Muito curioso também é o fato de que esse mesmo tipo de comentarista do site de PH entronizou uma espécie de cegueira para com o governo da situação. E tanto é assim que quando este mesmo PH critica o governo que ele próprio ajudou a eleger, realizando salutar tarefa democrática e republicana, chovem comentários dizendo que o saudoso jornalista “se vendeu”, que trabalha para o tal PIG. Meu caro leitor, parece ser fato que Palocci enriqueceu absurdamente tanto enquanto deputado federal quanto nos meses que se passaram da eleição de Dilma até sua posse na casa civil. Seria de se esperar que, pelo espírito republicano, este senhor viesse a lume explicar o que se passa com tanto dinheiro. A coisa engraçada foi o governo ter recuado atendendo exigência da bancada evangélica: ou cancela a distribuição desses vídeos heréticos ou levamos a diante uma investigação mais apurada contra o eminente ministro. Eis que então o governo resolve capitular. E isto é engraçado porque, nos comentários do site do PH, além das pessoas acusarem o PH de ter se vendido, alguns mencionarem que o Lula não erra (seria Lula ou um deus?), que Dilma também sabe o que faz, também usaram o episódio Palocci como se este fosse um perfeito bode expiatório para justificar a capitulação em relação aos vídeos anti homofobia. Se a presidenta sabe o que faz, se Lula também está livre de erros, manter o Palocci é justo e tal negociação com a renitente bancada evangélica teria vindo muito bem a calhar porque os vídeos eram, nas palavras de alguns também, “equivocados”.
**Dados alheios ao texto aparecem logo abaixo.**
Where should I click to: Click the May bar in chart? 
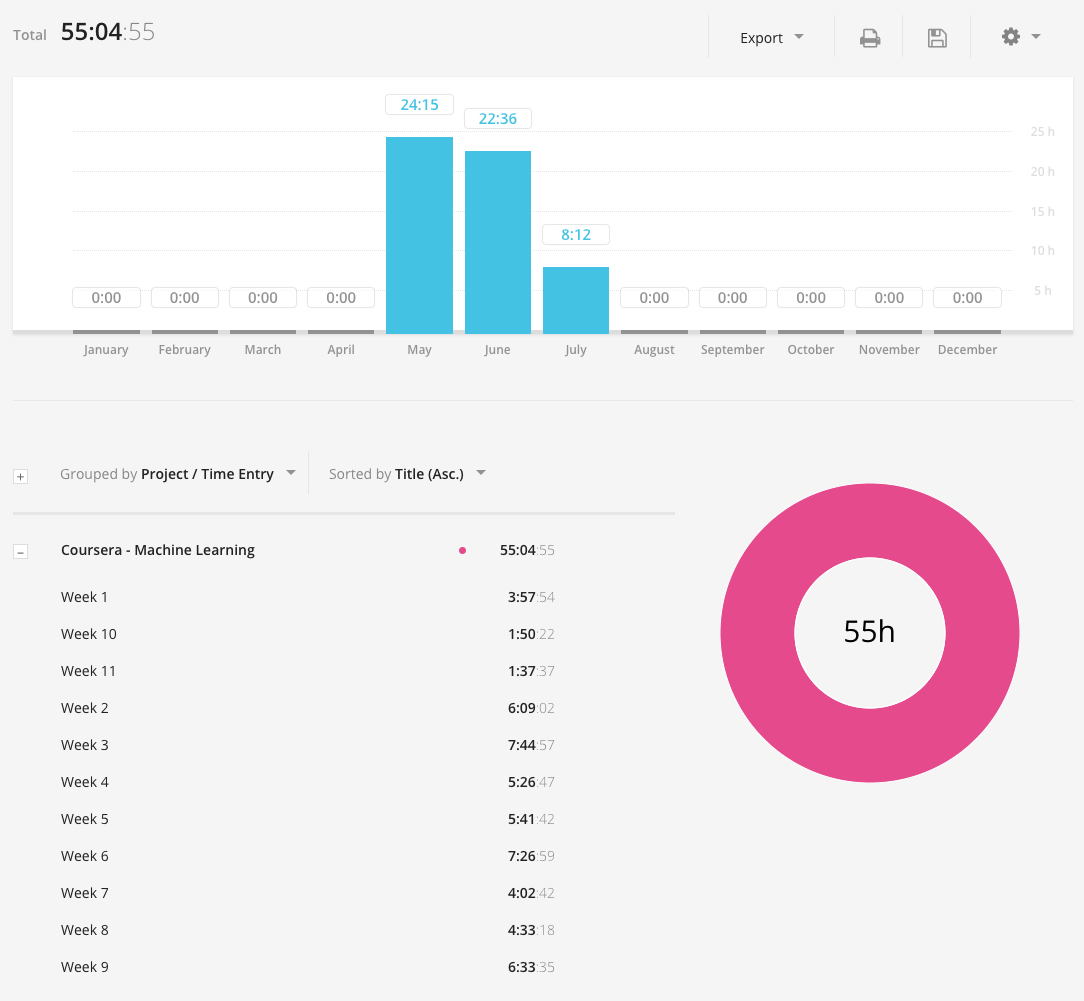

Esta embricamento, feliz coincidência, da condição imposta pelos evangélicos para aliviar pro eminente ministro, é difícil de se analisar em sua inteireza e nem objetivo isto aqui. Mas que teve quem usasse de tal expediente para resolver dois problemas numa tacada só, teve! Como é possível se depreender dos comentários no site de PH.

Se o embricamento é complicado de se esmiuçar, claro como o dia numa manhã fria de sexta em Curitiba é o fato de que o princípio republicano que nos rege torna necessário que os administradores públicos prestem conta. Nem tudo que é legal é moral. E Palocci já foi defenestrado pela acusação de ter quebrado um sigilo de conta bancário de simplório caseiro. Fato é que tamanha quantidade de dinheiro brotando do nada na conta de um eminente ministro da casa civil não é algo que o brio republicano nos permita ignorar. Fato também é que quando este senhor se recusa a explicar, está cuspindo na cara de quem elegeu a presidente desta república federativa.

Quero lembrar aos senhores leitores que o mensalão, como diz propriamente Mino Carta, carece de provas mas que o financiamento ilegal de campanha se apresenta como calcanhar de aquiles da eleição de Lula em 2002. As investigações são muito claras em afirmar a existência desse financiamento ilegal que pode constituir crime de responsabilidade para o mandatário que dele se serviu para chegar ao posto mais alto do poder executivo brasileiro. Se já tivemos um Dantas, um Valerioduto e uma Erenice, não precisamos de novo de um pesadelo imerso em segredos e maquinações que são, do ponto de vista republicano, inadmissíveis. Concordo com o jornalista PH quando este diz que tanto dinheiro sem explicação levanta suspeitas até mesmo em relação ao financiamento de campanha de Dilma. Assim nós vemos que república mesmo, só no papel.

Termino dizendo que assim como o homossexualismo acaba sendo desaprovado inclusive por pessoas que se dizem defensores dos direitos gays (não são todos que são hipócritas assim, por óbvio), os bons valores republicanos são nublados por uma seita pró governo que não aceita críticas e parece confiar cegamente no que seus mandatários fazem. Algo que lembra aquela história que dizia mais ou menos assim: “não pense meu filho, deixe que o Führer pense por você”.

Remates sobre tudo isso que nos inunda olhos e orelhas parecem-me por demais complexos no momento, mas sei dizer que os valores pregados, em um caso e no outro, valem até serem barrados pela conveniência, pela tranquilidade do status quo, pela o exercício acrítico da cidadania política. E ao final, a alteridade e a república continuam atrás no placar; perdendo para outros elementos de obscura sensatez.